Make sure your terminal is still in the examples directory, if you are in the repository main directory then:
cd code_quality/examples
Once here lets run Pylint again on the second file example. This is actually the same program you had in the Pylint example, but with the original mistakes.
pylint 2_random_code.py
You will recognise the errors and warnings from the previous example (hopefully). Ok so this time we are not going to fix it by hand. We are going to use Black to fix as much of it as possible as a first pass.
black --check --target-version=py35 2_random_code.py
Hopefully you will see that Black has its usual "Oh no!" message when it has found issues with your code and said it would reformat it. Now this is not very useful if you wanted to see what it would do beforehand. If you want to see what it will change, then use the --diff flag on the command-line:
black --check --diff --target-version=py35 2_random_code.py
You will see a typical diff that Linux diff utils usually present with lines beginning with a "-" denoting lines that have been removed and lines beginning with a "+" denoting lines added, in this case it is dealing mostly with bad indentation and white space issues as per the PEP 8 standard so you will see the lines changing in those ways.
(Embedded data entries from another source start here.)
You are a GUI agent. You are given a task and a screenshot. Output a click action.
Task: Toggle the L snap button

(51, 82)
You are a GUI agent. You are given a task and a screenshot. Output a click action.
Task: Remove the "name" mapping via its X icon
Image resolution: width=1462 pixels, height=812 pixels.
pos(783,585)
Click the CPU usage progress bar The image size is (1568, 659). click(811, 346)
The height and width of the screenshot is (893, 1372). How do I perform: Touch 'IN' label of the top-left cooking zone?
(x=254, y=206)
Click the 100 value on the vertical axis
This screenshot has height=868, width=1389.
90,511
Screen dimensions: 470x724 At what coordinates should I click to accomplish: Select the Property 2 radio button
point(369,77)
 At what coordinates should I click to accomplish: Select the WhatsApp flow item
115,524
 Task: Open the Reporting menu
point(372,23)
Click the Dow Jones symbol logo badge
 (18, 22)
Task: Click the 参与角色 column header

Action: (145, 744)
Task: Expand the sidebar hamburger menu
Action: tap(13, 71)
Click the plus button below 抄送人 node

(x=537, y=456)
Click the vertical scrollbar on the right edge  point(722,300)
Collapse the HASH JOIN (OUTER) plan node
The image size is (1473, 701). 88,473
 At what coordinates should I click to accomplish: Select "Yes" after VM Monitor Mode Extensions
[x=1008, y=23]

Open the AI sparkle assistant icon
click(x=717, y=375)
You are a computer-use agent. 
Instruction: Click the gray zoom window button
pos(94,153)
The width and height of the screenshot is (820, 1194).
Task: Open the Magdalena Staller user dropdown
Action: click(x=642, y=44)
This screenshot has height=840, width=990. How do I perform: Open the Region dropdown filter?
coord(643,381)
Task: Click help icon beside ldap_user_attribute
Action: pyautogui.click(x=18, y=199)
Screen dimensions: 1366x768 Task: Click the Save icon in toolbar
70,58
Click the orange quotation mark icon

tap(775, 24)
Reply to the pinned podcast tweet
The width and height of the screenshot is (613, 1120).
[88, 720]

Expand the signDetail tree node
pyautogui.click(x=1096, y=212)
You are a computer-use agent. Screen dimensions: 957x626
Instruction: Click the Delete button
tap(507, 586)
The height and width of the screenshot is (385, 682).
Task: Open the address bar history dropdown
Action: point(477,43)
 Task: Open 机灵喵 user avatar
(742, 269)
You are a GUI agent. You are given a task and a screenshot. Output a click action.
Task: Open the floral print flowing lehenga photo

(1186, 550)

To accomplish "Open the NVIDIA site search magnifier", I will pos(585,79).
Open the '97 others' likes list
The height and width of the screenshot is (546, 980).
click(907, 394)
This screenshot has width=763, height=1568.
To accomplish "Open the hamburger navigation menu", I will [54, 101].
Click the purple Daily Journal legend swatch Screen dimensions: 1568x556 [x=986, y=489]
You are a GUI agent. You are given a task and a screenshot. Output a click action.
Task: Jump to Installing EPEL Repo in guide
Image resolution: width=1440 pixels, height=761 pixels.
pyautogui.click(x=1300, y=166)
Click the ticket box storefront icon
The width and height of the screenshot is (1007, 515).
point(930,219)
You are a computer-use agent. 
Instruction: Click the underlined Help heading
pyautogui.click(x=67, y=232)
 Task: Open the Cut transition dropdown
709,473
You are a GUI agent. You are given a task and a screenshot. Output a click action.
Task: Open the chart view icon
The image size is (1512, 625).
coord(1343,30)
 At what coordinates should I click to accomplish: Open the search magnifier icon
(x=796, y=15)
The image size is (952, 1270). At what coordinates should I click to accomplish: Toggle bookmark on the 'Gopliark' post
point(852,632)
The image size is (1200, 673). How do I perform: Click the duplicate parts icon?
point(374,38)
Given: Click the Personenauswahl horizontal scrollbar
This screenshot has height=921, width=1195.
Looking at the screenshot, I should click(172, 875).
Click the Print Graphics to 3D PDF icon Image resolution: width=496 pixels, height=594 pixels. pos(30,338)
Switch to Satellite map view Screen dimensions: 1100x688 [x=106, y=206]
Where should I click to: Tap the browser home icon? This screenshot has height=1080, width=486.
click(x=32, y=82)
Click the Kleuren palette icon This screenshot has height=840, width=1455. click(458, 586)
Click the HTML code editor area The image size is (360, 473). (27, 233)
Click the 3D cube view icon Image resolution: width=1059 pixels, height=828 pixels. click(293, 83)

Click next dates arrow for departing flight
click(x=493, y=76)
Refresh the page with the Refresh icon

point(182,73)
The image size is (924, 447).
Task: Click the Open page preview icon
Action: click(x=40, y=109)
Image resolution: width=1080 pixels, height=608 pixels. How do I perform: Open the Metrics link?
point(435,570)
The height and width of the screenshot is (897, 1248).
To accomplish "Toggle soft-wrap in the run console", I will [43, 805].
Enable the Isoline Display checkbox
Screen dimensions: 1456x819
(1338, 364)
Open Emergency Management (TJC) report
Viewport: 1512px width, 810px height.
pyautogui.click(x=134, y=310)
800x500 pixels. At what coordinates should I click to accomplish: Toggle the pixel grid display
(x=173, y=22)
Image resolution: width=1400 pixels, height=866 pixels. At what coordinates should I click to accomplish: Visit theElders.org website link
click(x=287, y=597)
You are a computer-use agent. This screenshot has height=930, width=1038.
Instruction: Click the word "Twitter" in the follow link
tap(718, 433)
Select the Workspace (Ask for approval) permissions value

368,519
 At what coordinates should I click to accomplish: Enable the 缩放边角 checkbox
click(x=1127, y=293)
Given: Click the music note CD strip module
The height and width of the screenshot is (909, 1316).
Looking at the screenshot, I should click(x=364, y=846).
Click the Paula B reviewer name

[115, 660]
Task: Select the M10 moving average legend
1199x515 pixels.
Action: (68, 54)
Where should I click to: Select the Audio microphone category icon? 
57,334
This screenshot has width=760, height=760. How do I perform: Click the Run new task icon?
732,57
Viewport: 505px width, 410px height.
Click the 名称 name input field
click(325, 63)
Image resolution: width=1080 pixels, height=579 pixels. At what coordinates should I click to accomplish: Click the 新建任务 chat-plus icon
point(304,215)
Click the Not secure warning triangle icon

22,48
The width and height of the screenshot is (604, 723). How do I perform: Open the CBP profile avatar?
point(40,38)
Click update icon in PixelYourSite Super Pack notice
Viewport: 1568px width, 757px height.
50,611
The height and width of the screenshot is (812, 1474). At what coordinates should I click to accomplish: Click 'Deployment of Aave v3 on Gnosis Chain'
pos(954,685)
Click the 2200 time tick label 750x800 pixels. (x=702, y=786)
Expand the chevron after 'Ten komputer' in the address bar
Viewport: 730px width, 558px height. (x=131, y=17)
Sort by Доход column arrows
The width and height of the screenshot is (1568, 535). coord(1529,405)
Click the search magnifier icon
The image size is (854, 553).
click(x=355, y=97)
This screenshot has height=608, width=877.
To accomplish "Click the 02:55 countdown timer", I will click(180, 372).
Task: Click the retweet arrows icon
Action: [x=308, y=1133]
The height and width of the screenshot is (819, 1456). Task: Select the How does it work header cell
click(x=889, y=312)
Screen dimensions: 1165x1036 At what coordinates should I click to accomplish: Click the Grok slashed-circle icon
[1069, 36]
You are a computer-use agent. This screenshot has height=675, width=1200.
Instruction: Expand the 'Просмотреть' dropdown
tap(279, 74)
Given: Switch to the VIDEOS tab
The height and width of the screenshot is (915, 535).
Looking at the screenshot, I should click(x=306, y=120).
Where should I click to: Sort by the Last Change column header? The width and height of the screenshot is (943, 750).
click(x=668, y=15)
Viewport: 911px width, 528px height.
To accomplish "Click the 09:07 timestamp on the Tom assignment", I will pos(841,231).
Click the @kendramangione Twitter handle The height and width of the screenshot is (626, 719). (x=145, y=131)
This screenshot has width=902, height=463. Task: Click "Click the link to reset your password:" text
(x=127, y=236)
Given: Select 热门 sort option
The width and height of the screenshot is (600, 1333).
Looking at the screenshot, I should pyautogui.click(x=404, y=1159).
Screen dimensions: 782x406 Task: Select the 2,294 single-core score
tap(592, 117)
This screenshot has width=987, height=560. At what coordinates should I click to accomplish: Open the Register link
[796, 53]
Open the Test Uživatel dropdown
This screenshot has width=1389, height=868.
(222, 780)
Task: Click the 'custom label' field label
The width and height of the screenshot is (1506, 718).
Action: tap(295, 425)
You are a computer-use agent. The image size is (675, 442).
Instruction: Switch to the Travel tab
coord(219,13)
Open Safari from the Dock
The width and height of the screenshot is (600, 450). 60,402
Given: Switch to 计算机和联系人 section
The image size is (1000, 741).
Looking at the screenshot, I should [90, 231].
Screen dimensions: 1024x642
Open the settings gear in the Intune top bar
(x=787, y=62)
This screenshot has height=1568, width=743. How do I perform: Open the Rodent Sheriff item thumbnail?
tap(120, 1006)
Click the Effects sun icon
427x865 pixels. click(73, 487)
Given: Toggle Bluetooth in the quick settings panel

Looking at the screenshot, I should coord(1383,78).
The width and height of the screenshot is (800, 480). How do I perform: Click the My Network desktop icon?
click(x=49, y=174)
Now if you are happy with what you see, you can run the same command again without the --check flag and it will change the file.
black --target-version=py35 2_random_code.py
We don't really always need to check and look at the diff, we are doing this for your benefit so you can see what the tool is doing to the code. In reality this is fully automatable like Pylint is, and we only check deeper when issues arise, since it is mostly rare.
Now lets check that file with Pylint again, since we should always check Pylint after tools have modified code:
pylint 2_random_code.py
What do you see now, compared to the very first time?
You are probably noticing it has fixed a whole bunch of things but a few minor things remain. Usually things that remain will be things like the docstrings etc, since Black cannot interpret what your code is supposed to do and add documentation (though this might change in the post-chatGPT era!!!).
Activity: Can you find a random program on the internet or even one you have written yourself and apply Black to it?
The upshot is that you would have a lot less work to do on minor issues than if you only used Pylint and manual fixing, so the technical debt of maintaining high quality code is even lower.